» **Directions for this task**:
Skip the pictures. Return exactly the lines from the one containing "Reply using the arrow icon" through the end of the entries below.

» **Provided information**:

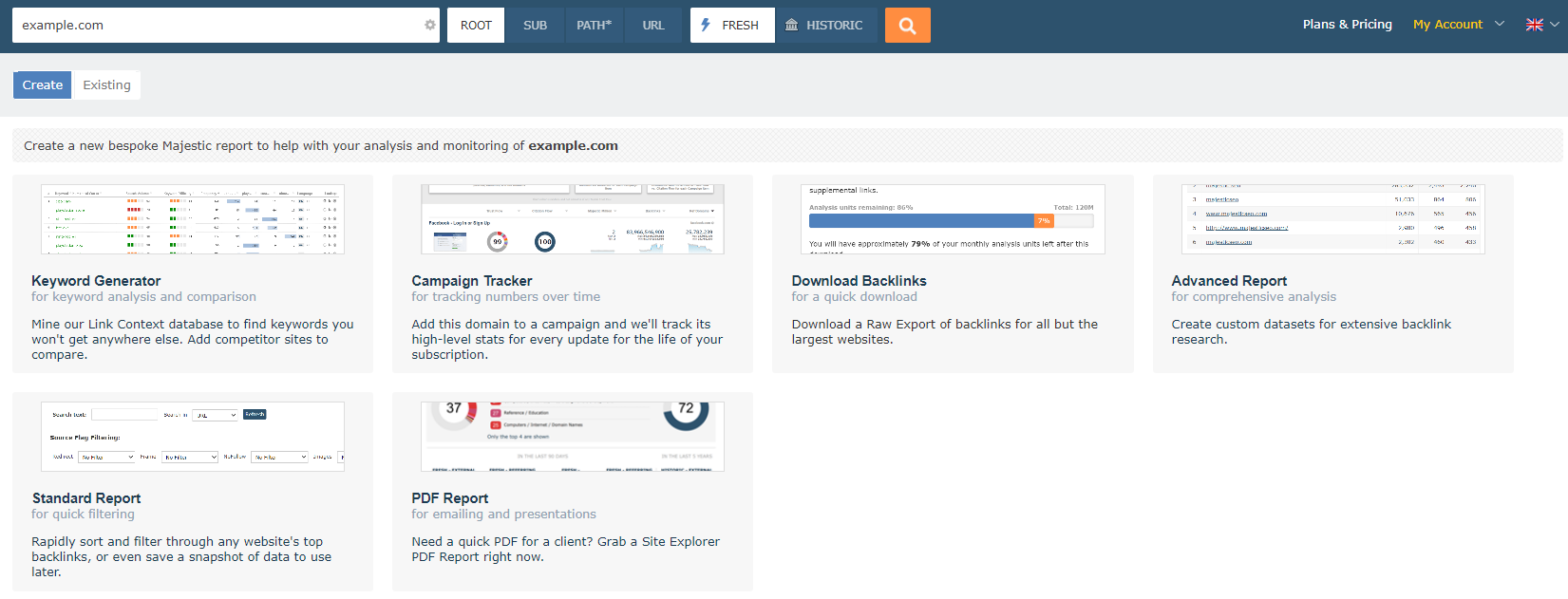Open search settings gear in the search box
The image size is (1568, 599).
pyautogui.click(x=430, y=26)
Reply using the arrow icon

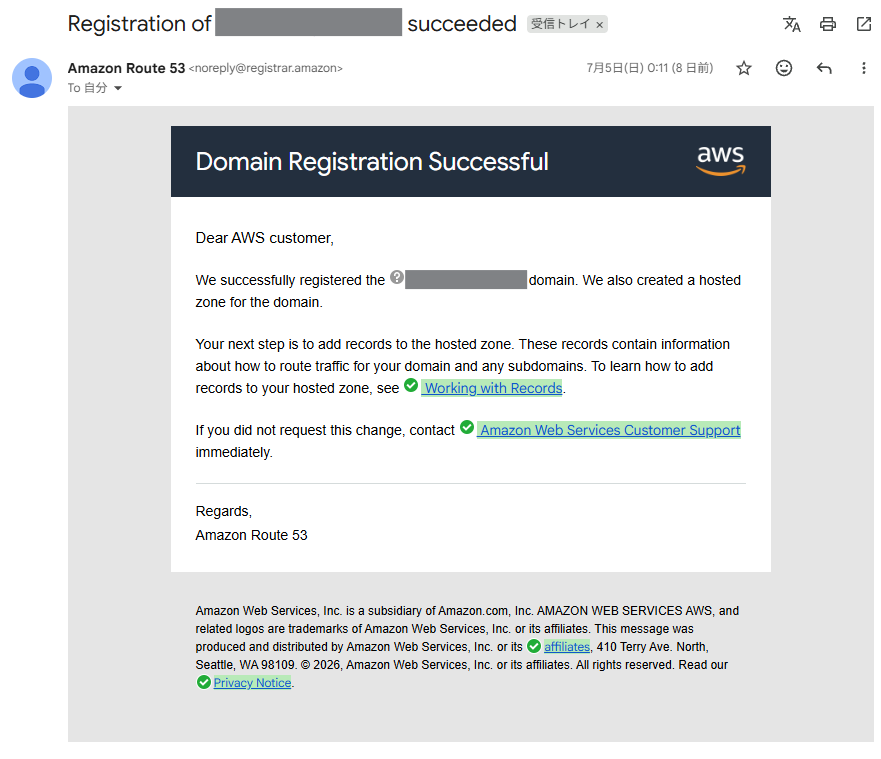tap(824, 68)
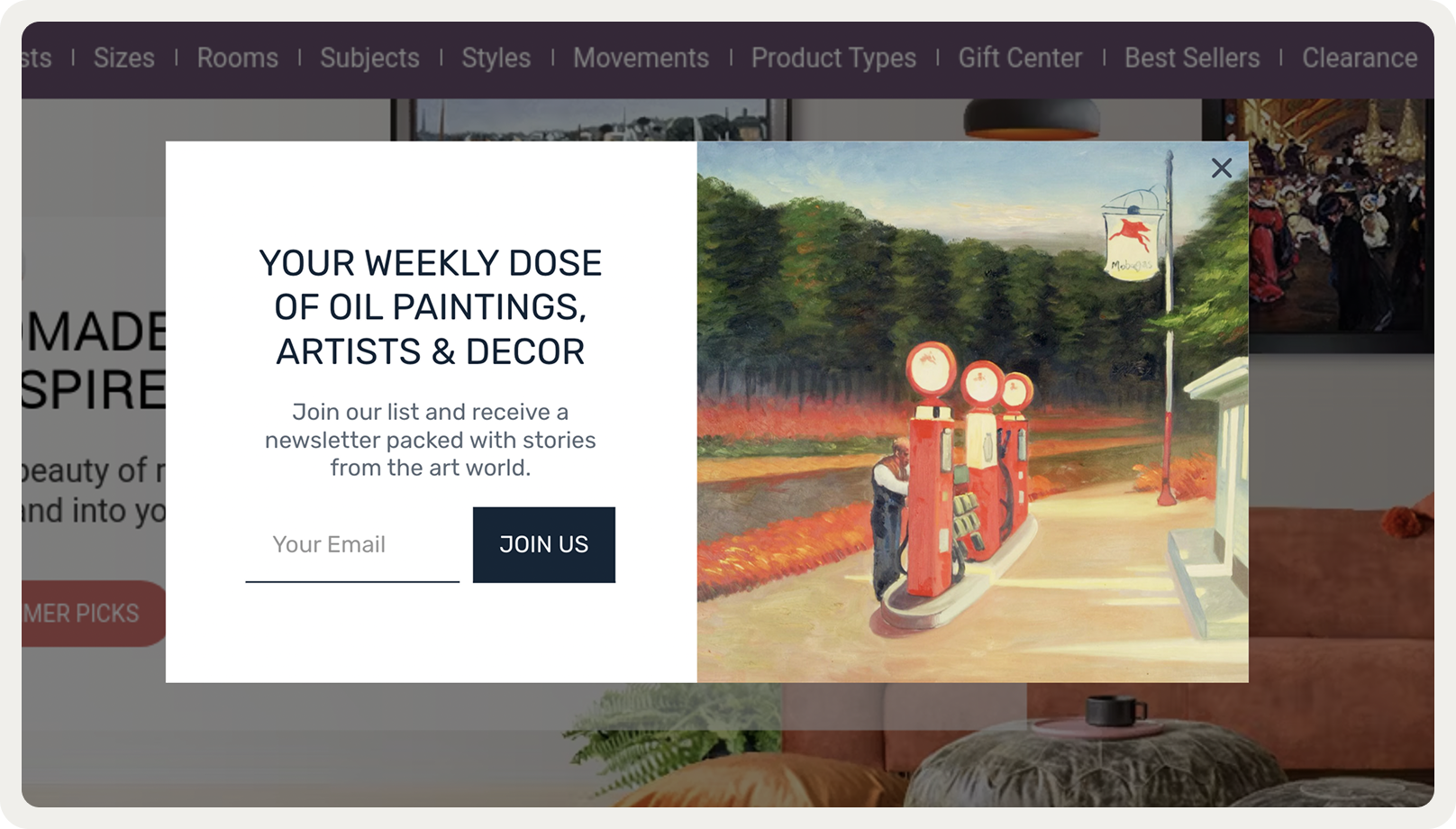Click the Your Email input field
1456x829 pixels.
[x=352, y=544]
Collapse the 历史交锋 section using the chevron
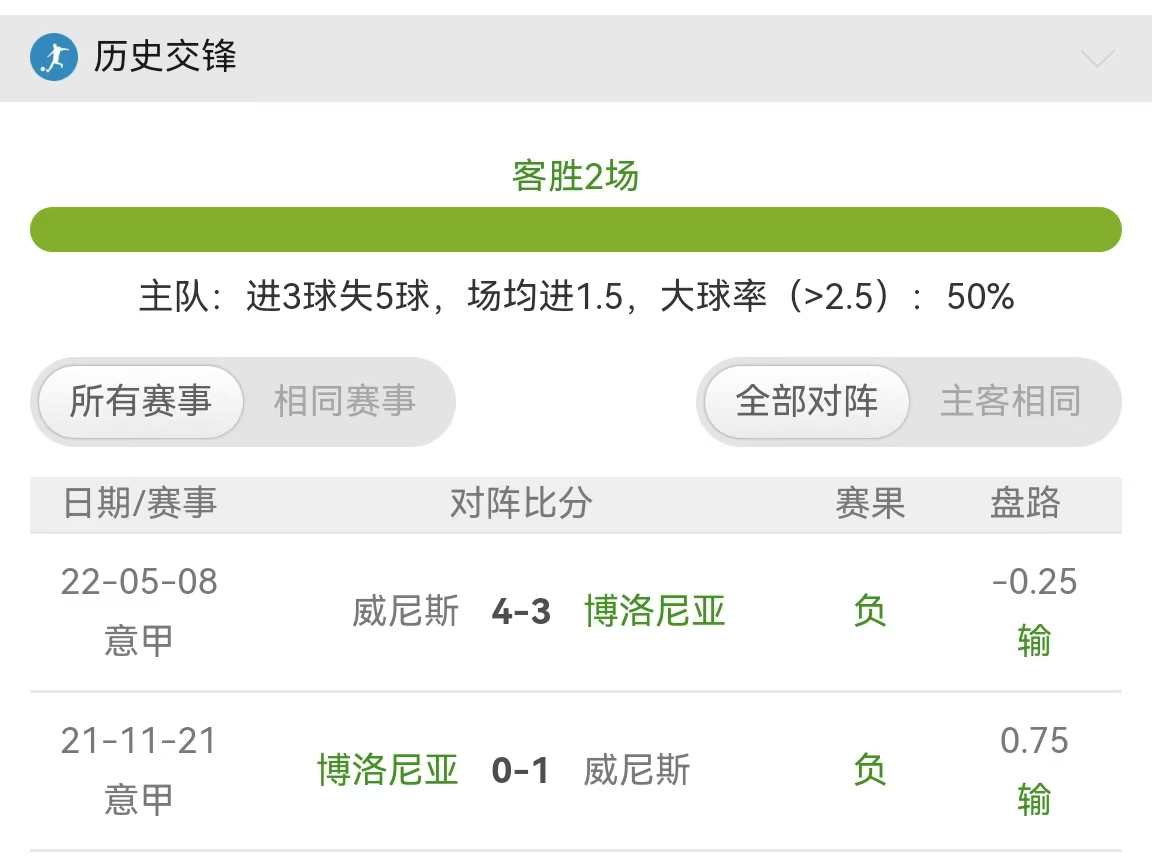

» **Solution to the exercise**:
Reply using the arrow icon

tap(824, 68)
Click the Your Email input field
1456x829 pixels.
[x=352, y=544]
Collapse the 历史交锋 section using the chevron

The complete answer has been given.